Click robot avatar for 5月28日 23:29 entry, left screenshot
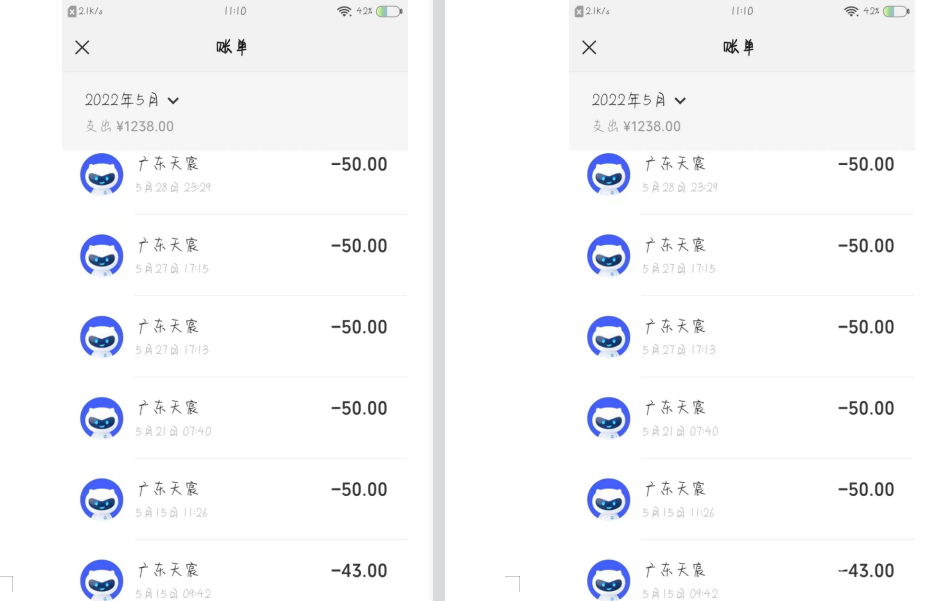click(x=101, y=174)
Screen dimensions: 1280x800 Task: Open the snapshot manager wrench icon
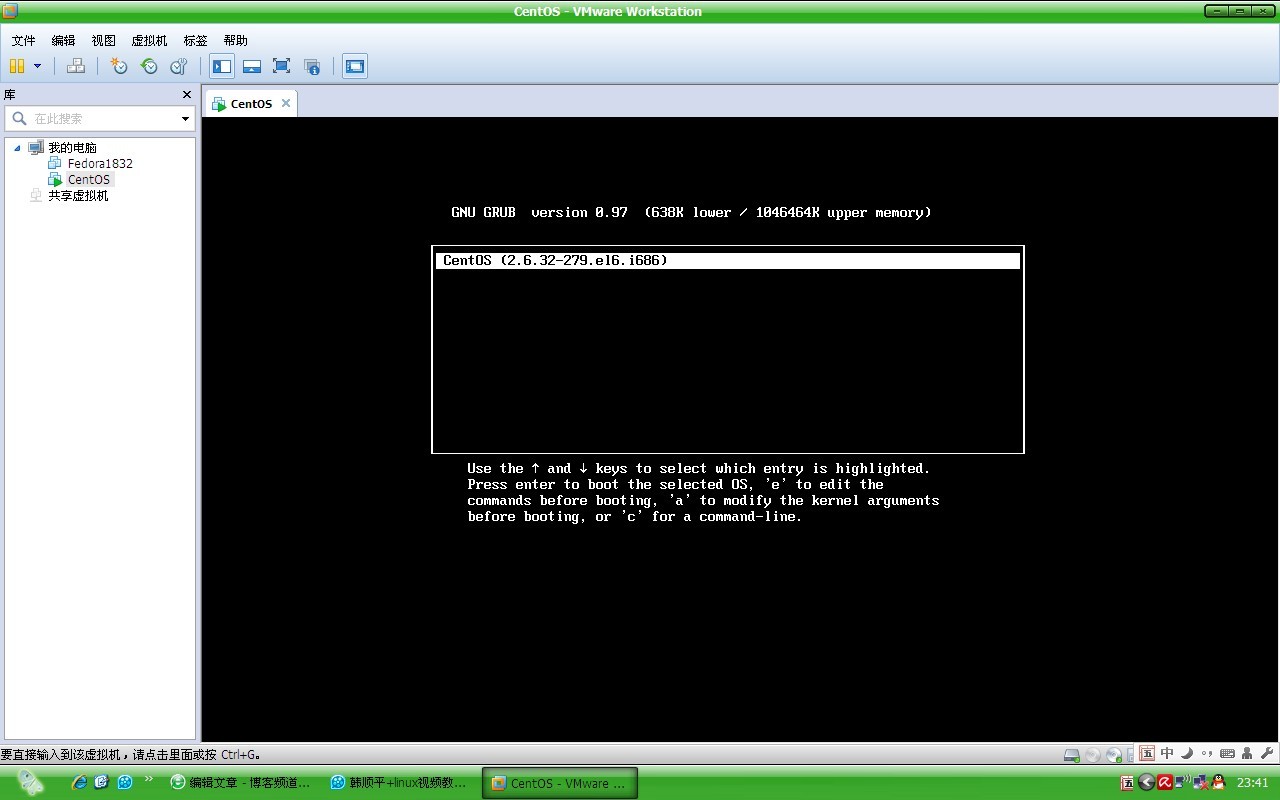tap(179, 66)
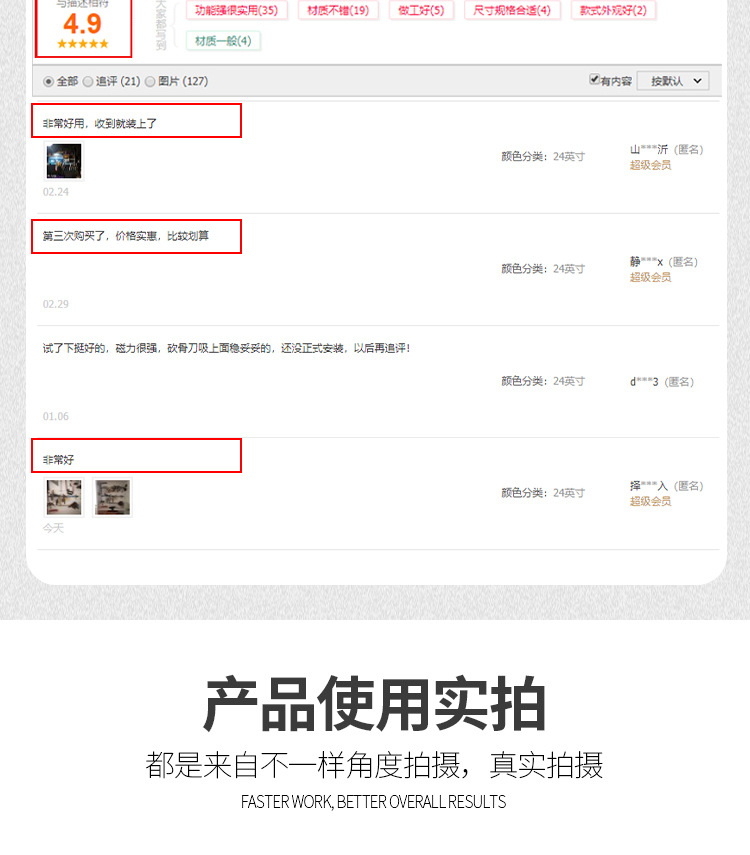
Task: Select the 全部 radio button
Action: coord(49,81)
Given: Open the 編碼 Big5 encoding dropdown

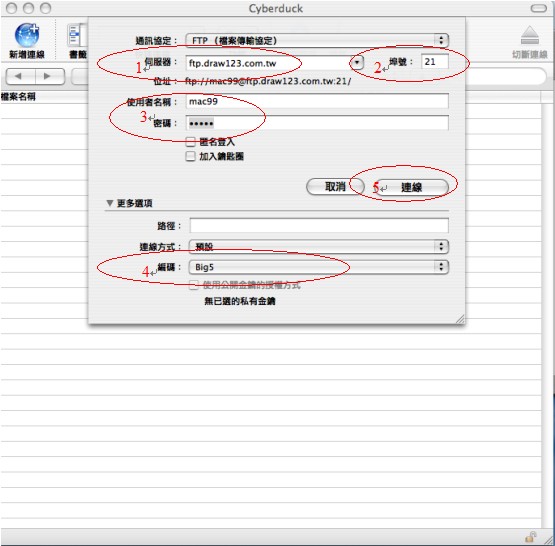Looking at the screenshot, I should pyautogui.click(x=319, y=267).
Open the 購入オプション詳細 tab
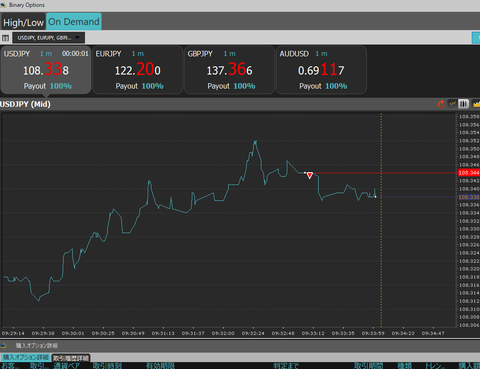Viewport: 480px width, 369px height. coord(26,357)
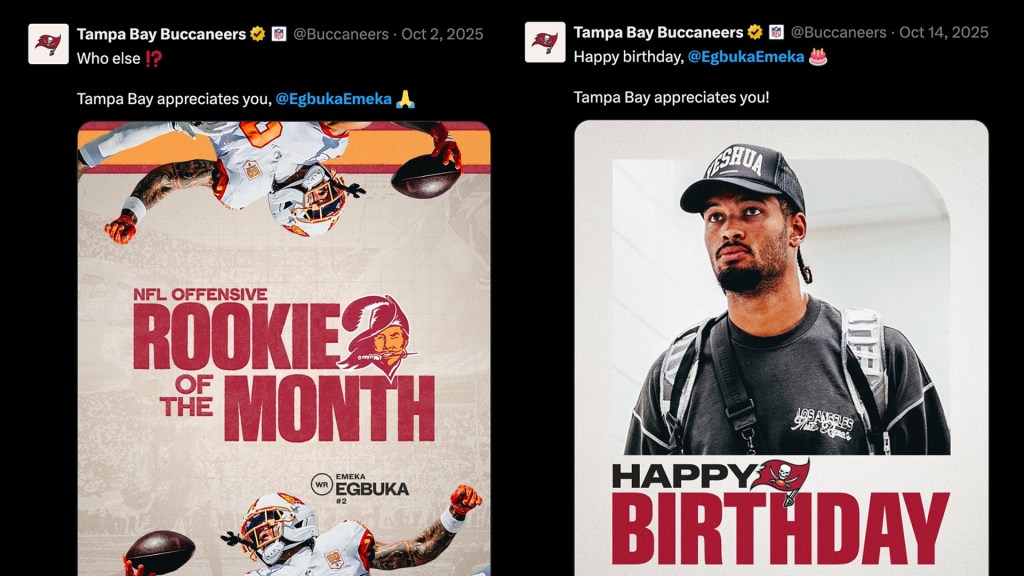Image resolution: width=1024 pixels, height=576 pixels.
Task: Open Rookie of the Month image
Action: point(284,349)
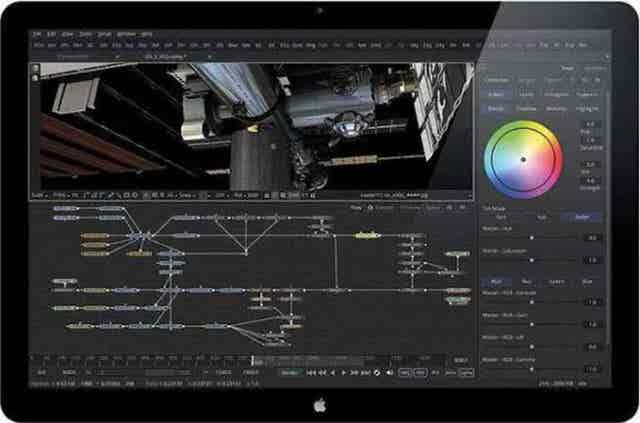Image resolution: width=640 pixels, height=423 pixels.
Task: Toggle the HiQ high quality button
Action: [x=405, y=372]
=====
◆ TASK DIRECTIONS:
Return exactly the lines from the one containing "Screen dimensions: 1280x800" through the end of the records, leaving out every picture.

◆ THE ANSWER:
Screen dimensions: 1280x800 Task: Open the snapshot manager wrench icon
tap(179, 66)
Task: Select the 全部 radio button
Action: coord(49,81)
Given: Open the 編碼 Big5 encoding dropdown

Looking at the screenshot, I should pyautogui.click(x=319, y=267).
Open the 購入オプション詳細 tab
Viewport: 480px width, 369px height. coord(26,357)
Image resolution: width=1024 pixels, height=576 pixels.
Task: Open Rookie of the Month image
Action: point(284,349)
Image resolution: width=640 pixels, height=423 pixels.
Task: Toggle the HiQ high quality button
Action: [x=405, y=372]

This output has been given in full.